The number of rich Chinese collectors has considerably increased over the past few years, in tandem with China’s emergence as the number one global economic power. As a result, it is one of the most dynamic markets today in terms of both antique pieces and contemporary art.
Four high-quality sales are staged each year at the Drouot saleroom, in Neuilly-sur-Seine and in Lyon, where fine results and exciting surprises are par for the course!
Naturally, classic works still mainly involve porcelains, such as a 19th century aquarium with a dragon decoration sold for €39,000, a rare moulded porcelain opium pipe knocked down for €29,000, and two double gourd vases sold for €18,000 and €14,000 respectively; jades, with a 18th/19th century white openwork jade perfume burner which fetched €17,000 and a small 18th century fibula sold for €3,000, and bronzes, with a 19th century perfume burner sold for €14,500, a 17th century Buddhist divinity for €24,000 and a Tibetan gilt bronze mandala for €50,000.
Antique Chinese furniture from the Ming dynasty (16th-17th century) is much sought after by a highly intellectual clientele enamoured of the scholarly spirit and noble materials. Recently, a pair of armchairs in precious huanghuali wood with horseshoe backs sold for €72,000, and a small kang (scholar’s table) fetched €18,500.

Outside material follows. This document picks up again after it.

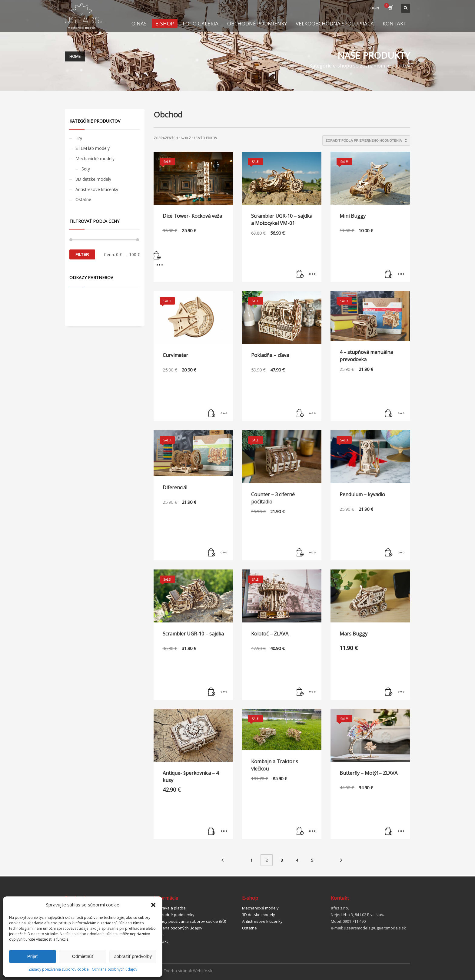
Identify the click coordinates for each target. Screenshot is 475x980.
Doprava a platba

In contrast with Chinese art, where the main collectors are Asian, the art of Japan is mainly sought after by Europeans – but it also garners impressive results. A rare tsuba ornamented with a Christian cross sold for €2500; this fine naginata (16th century) transformed into a wakisashi fetched €3,000, while this boxwood netsuke of a man with outstretched arm went for €3,000, and this pair of 18th century lacquered chests went for €13,800.
Exciting surprises include a 19th century horn bead court necklace, which fetched €6,000 after an estimate of €500; a rare late 19th century porcelain opium pipe estimated at €1,000, which sold for €29,000; this woven robe with a red background estimated at €200, which fetched €10,500; a 17th century double gourd vase estimated at €3,000, which garnered €18,000; a 19th century jade group estimated at €200 which sold for €13,000, and a 19th century wooden archer’s ring, which fetched €44,000 after an estimate of €300.

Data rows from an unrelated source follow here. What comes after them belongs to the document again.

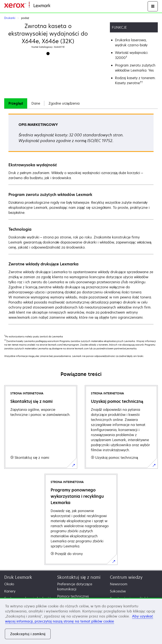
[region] (81, 621)
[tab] (16, 103)
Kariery (10, 591)
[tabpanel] (81, 219)
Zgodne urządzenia (64, 103)
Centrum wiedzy (126, 577)
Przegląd (16, 103)
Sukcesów (118, 591)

In 2008, Claude Aguttes decided to go in a new direction, and launched into the ethnic arts with the sale of 14 November 2008, featuring the objects of Mr Loewenguth, collected in Gabon between 1922 and 1930. One year later, he decided to sell the Devez-Bergogne collection. This relatively closed and restricted sector was a distinct gamble on the future.
The department received a shot in the arm with the sale of the Jean-Jacques Mandel collection on 6 October 2014. For over 30 years, this qualified anthropologist had crisscrossed Africa and several other continents collecting voodoo and ethno-psychiatric objects, some of which were presented at the Musée du Quai Branly in the exhibition “Les Maitres du désordre” in 2012.
Two rare Ivory Coast Guro and Guro-Bete masks from the Daloa region, a cultural zone of the Cacao in the western most part of the Ivory Coast, crushed their estimates by making a total of €73,000 between them, then going to prestigious European collections.